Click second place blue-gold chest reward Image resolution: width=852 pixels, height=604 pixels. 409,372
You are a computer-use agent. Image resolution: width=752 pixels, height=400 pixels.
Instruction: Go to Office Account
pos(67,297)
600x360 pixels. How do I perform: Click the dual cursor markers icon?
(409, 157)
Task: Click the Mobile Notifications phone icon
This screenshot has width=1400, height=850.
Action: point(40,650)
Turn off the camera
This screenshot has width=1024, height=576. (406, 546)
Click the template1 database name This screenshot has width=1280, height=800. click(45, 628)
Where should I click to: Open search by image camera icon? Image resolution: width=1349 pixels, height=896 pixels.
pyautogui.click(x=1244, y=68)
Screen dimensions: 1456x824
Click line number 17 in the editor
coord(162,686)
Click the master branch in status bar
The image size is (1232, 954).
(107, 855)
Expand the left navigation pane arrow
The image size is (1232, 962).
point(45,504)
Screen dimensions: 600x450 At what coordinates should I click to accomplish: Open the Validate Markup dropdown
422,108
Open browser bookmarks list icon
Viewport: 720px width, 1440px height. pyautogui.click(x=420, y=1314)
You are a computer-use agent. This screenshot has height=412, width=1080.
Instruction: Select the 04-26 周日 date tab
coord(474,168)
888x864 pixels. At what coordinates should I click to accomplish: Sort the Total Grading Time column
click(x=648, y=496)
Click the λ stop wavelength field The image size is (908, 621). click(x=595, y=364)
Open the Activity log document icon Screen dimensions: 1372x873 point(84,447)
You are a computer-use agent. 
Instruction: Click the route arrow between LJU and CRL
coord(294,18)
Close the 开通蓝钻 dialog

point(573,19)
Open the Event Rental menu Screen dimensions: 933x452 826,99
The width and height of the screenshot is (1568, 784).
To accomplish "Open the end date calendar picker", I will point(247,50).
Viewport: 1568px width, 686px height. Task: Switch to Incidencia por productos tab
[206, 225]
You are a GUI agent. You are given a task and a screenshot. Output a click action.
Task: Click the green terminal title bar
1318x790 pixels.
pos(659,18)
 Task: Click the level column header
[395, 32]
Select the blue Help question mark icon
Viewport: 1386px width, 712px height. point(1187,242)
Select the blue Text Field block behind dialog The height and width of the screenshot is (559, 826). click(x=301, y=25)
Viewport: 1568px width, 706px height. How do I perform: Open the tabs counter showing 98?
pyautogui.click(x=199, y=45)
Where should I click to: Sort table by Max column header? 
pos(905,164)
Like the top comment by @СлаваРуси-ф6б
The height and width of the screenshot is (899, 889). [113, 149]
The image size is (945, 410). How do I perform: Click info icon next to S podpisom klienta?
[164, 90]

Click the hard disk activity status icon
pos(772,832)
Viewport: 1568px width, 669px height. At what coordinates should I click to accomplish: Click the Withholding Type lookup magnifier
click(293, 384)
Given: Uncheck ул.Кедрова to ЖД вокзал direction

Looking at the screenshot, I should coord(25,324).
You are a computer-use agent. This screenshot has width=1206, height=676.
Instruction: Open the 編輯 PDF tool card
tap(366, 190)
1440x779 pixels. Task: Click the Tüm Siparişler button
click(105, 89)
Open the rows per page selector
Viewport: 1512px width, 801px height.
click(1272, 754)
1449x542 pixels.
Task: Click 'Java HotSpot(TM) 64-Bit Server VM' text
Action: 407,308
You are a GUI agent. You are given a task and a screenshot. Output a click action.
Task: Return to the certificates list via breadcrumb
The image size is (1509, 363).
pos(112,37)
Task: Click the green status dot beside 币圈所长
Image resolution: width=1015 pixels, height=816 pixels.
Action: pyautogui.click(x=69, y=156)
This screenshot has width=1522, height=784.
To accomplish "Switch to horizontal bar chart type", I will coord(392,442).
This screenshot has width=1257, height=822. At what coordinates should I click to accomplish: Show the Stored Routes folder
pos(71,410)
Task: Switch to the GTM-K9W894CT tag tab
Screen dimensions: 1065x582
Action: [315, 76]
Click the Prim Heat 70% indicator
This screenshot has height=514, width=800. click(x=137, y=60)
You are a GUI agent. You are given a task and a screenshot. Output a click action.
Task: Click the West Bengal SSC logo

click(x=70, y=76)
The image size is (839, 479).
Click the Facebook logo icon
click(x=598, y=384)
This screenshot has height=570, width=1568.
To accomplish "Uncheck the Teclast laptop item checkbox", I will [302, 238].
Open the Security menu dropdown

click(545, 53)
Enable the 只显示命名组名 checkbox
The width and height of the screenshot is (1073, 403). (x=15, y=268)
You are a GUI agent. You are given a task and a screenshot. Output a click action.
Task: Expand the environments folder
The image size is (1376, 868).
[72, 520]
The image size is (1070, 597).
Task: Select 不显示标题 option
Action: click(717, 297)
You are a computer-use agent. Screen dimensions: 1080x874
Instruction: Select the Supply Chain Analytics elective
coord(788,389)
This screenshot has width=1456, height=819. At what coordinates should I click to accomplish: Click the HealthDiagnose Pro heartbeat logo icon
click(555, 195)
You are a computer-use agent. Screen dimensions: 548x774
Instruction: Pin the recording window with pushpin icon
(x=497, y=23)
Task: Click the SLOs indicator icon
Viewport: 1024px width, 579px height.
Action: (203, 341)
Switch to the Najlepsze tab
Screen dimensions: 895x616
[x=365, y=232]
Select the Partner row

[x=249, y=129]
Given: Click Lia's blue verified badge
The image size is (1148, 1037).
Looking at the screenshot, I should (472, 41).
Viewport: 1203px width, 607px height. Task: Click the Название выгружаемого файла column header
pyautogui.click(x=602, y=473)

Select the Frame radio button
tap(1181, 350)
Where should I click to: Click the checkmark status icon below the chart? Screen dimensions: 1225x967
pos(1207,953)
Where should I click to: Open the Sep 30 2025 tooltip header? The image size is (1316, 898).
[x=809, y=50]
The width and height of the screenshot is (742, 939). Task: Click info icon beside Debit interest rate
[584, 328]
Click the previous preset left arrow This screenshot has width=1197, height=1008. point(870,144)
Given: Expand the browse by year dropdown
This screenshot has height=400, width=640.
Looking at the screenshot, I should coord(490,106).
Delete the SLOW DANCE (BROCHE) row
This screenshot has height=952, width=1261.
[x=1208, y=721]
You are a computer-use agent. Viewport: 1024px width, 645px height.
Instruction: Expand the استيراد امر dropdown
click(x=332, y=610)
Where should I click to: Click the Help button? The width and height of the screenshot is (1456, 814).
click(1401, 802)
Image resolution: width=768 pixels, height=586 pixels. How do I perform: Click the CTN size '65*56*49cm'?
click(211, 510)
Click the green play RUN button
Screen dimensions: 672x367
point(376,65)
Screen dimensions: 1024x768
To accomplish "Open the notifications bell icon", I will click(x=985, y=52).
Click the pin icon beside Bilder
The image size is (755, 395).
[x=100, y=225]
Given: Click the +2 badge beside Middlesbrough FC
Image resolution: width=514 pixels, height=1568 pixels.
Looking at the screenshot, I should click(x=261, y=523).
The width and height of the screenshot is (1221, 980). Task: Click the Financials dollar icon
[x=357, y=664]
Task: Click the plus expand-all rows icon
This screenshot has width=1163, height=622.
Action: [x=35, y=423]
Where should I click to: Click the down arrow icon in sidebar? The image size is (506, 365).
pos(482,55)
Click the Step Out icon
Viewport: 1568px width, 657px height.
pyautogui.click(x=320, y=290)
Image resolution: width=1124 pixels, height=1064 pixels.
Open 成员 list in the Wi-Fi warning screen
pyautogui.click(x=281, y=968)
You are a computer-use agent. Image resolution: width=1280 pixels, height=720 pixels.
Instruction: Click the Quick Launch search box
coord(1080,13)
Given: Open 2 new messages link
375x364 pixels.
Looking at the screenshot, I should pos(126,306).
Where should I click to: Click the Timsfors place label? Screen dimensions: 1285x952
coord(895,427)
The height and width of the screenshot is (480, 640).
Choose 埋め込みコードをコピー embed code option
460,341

(Objective) Duplicate all of the lines above exactly.

(Result)
Click second place blue-gold chest reward Image resolution: width=852 pixels, height=604 pixels. 409,372
You are a computer-use agent. Image resolution: width=752 pixels, height=400 pixels.
Instruction: Go to Office Account
pos(67,297)
600x360 pixels. How do I perform: Click the dual cursor markers icon?
(409, 157)
Task: Click the Mobile Notifications phone icon
This screenshot has width=1400, height=850.
Action: point(40,650)
Turn off the camera
This screenshot has width=1024, height=576. (406, 546)
Click the template1 database name This screenshot has width=1280, height=800. click(45, 628)
Where should I click to: Open search by image camera icon? Image resolution: width=1349 pixels, height=896 pixels.
pyautogui.click(x=1244, y=68)
Screen dimensions: 1456x824
Click line number 17 in the editor
coord(162,686)
Click the master branch in status bar
The image size is (1232, 954).
(107, 855)
Expand the left navigation pane arrow
The image size is (1232, 962).
point(45,504)
Screen dimensions: 600x450 At what coordinates should I click to accomplish: Open the Validate Markup dropdown
422,108
Open browser bookmarks list icon
Viewport: 720px width, 1440px height. pyautogui.click(x=420, y=1314)
You are a computer-use agent. This screenshot has height=412, width=1080.
Instruction: Select the 04-26 周日 date tab
coord(474,168)
888x864 pixels. At what coordinates should I click to accomplish: Sort the Total Grading Time column
click(x=648, y=496)
Click the λ stop wavelength field The image size is (908, 621). click(x=595, y=364)
Open the Activity log document icon Screen dimensions: 1372x873 point(84,447)
You are a computer-use agent. 
Instruction: Click the route arrow between LJU and CRL
coord(294,18)
Close the 开通蓝钻 dialog

point(573,19)
Open the Event Rental menu Screen dimensions: 933x452 826,99
The width and height of the screenshot is (1568, 784).
To accomplish "Open the end date calendar picker", I will point(247,50).
Viewport: 1568px width, 686px height. Task: Switch to Incidencia por productos tab
[206, 225]
You are a GUI agent. You are given a task and a screenshot. Output a click action.
Task: Click the green terminal title bar
1318x790 pixels.
pos(659,18)
 Task: Click the level column header
[395, 32]
Select the blue Help question mark icon
Viewport: 1386px width, 712px height. point(1187,242)
Select the blue Text Field block behind dialog The height and width of the screenshot is (559, 826). click(x=301, y=25)
Viewport: 1568px width, 706px height. How do I perform: Open the tabs counter showing 98?
pyautogui.click(x=199, y=45)
Where should I click to: Sort table by Max column header? 
pos(905,164)
Like the top comment by @СлаваРуси-ф6б
The height and width of the screenshot is (899, 889). [113, 149]
The image size is (945, 410). How do I perform: Click info icon next to S podpisom klienta?
[164, 90]

Click the hard disk activity status icon
pos(772,832)
Viewport: 1568px width, 669px height. At what coordinates should I click to accomplish: Click the Withholding Type lookup magnifier
click(293, 384)
Given: Uncheck ул.Кедрова to ЖД вокзал direction

Looking at the screenshot, I should coord(25,324).
You are a computer-use agent. This screenshot has width=1206, height=676.
Instruction: Open the 編輯 PDF tool card
tap(366, 190)
1440x779 pixels. Task: Click the Tüm Siparişler button
click(105, 89)
Open the rows per page selector
Viewport: 1512px width, 801px height.
click(1272, 754)
1449x542 pixels.
Task: Click 'Java HotSpot(TM) 64-Bit Server VM' text
Action: 407,308
You are a GUI agent. You are given a task and a screenshot. Output a click action.
Task: Return to the certificates list via breadcrumb
The image size is (1509, 363).
pos(112,37)
Task: Click the green status dot beside 币圈所长
Image resolution: width=1015 pixels, height=816 pixels.
Action: pyautogui.click(x=69, y=156)
This screenshot has width=1522, height=784.
To accomplish "Switch to horizontal bar chart type", I will coord(392,442).
This screenshot has width=1257, height=822. At what coordinates should I click to accomplish: Show the Stored Routes folder
pos(71,410)
Task: Switch to the GTM-K9W894CT tag tab
Screen dimensions: 1065x582
Action: [315, 76]
Click the Prim Heat 70% indicator
This screenshot has height=514, width=800. click(x=137, y=60)
You are a GUI agent. You are given a task and a screenshot. Output a click action.
Task: Click the West Bengal SSC logo

click(x=70, y=76)
The image size is (839, 479).
Click the Facebook logo icon
click(x=598, y=384)
This screenshot has height=570, width=1568.
To accomplish "Uncheck the Teclast laptop item checkbox", I will [302, 238].
Open the Security menu dropdown

click(545, 53)
Enable the 只显示命名组名 checkbox
The width and height of the screenshot is (1073, 403). (x=15, y=268)
You are a GUI agent. You are given a task and a screenshot. Output a click action.
Task: Expand the environments folder
The image size is (1376, 868).
[72, 520]
The image size is (1070, 597).
Task: Select 不显示标题 option
Action: click(717, 297)
You are a computer-use agent. Screen dimensions: 1080x874
Instruction: Select the Supply Chain Analytics elective
coord(788,389)
This screenshot has width=1456, height=819. At what coordinates should I click to accomplish: Click the HealthDiagnose Pro heartbeat logo icon
click(555, 195)
You are a computer-use agent. Screen dimensions: 548x774
Instruction: Pin the recording window with pushpin icon
(x=497, y=23)
Task: Click the SLOs indicator icon
Viewport: 1024px width, 579px height.
Action: (203, 341)
Switch to the Najlepsze tab
Screen dimensions: 895x616
[x=365, y=232]
Select the Partner row

[x=249, y=129]
Given: Click Lia's blue verified badge
The image size is (1148, 1037).
Looking at the screenshot, I should (472, 41).
Viewport: 1203px width, 607px height. Task: Click the Название выгружаемого файла column header
pyautogui.click(x=602, y=473)

Select the Frame radio button
tap(1181, 350)
Where should I click to: Click the checkmark status icon below the chart? Screen dimensions: 1225x967
pos(1207,953)
Where should I click to: Open the Sep 30 2025 tooltip header? The image size is (1316, 898).
[x=809, y=50]
The width and height of the screenshot is (742, 939). Task: Click info icon beside Debit interest rate
[584, 328]
Click the previous preset left arrow This screenshot has width=1197, height=1008. point(870,144)
Given: Expand the browse by year dropdown
This screenshot has height=400, width=640.
Looking at the screenshot, I should coord(490,106).
Delete the SLOW DANCE (BROCHE) row
This screenshot has height=952, width=1261.
[x=1208, y=721]
You are a computer-use agent. Viewport: 1024px width, 645px height.
Instruction: Expand the استيراد امر dropdown
click(x=332, y=610)
Where should I click to: Click the Help button? The width and height of the screenshot is (1456, 814).
click(1401, 802)
Image resolution: width=768 pixels, height=586 pixels. How do I perform: Click the CTN size '65*56*49cm'?
click(211, 510)
Click the green play RUN button
Screen dimensions: 672x367
point(376,65)
Screen dimensions: 1024x768
To accomplish "Open the notifications bell icon", I will click(x=985, y=52).
Click the pin icon beside Bilder
The image size is (755, 395).
[x=100, y=225]
Given: Click the +2 badge beside Middlesbrough FC
Image resolution: width=514 pixels, height=1568 pixels.
Looking at the screenshot, I should click(x=261, y=523).
The width and height of the screenshot is (1221, 980). Task: Click the Financials dollar icon
[x=357, y=664]
Task: Click the plus expand-all rows icon
This screenshot has width=1163, height=622.
Action: [x=35, y=423]
Where should I click to: Click the down arrow icon in sidebar? The image size is (506, 365).
pos(482,55)
Click the Step Out icon
Viewport: 1568px width, 657px height.
pyautogui.click(x=320, y=290)
Image resolution: width=1124 pixels, height=1064 pixels.
Open 成员 list in the Wi-Fi warning screen
pyautogui.click(x=281, y=968)
You are a computer-use agent. Image resolution: width=1280 pixels, height=720 pixels.
Instruction: Click the Quick Launch search box
coord(1080,13)
Given: Open 2 new messages link
375x364 pixels.
Looking at the screenshot, I should pos(126,306).
Where should I click to: Click the Timsfors place label? Screen dimensions: 1285x952
coord(895,427)
The height and width of the screenshot is (480, 640).
Choose 埋め込みコードをコピー embed code option
460,341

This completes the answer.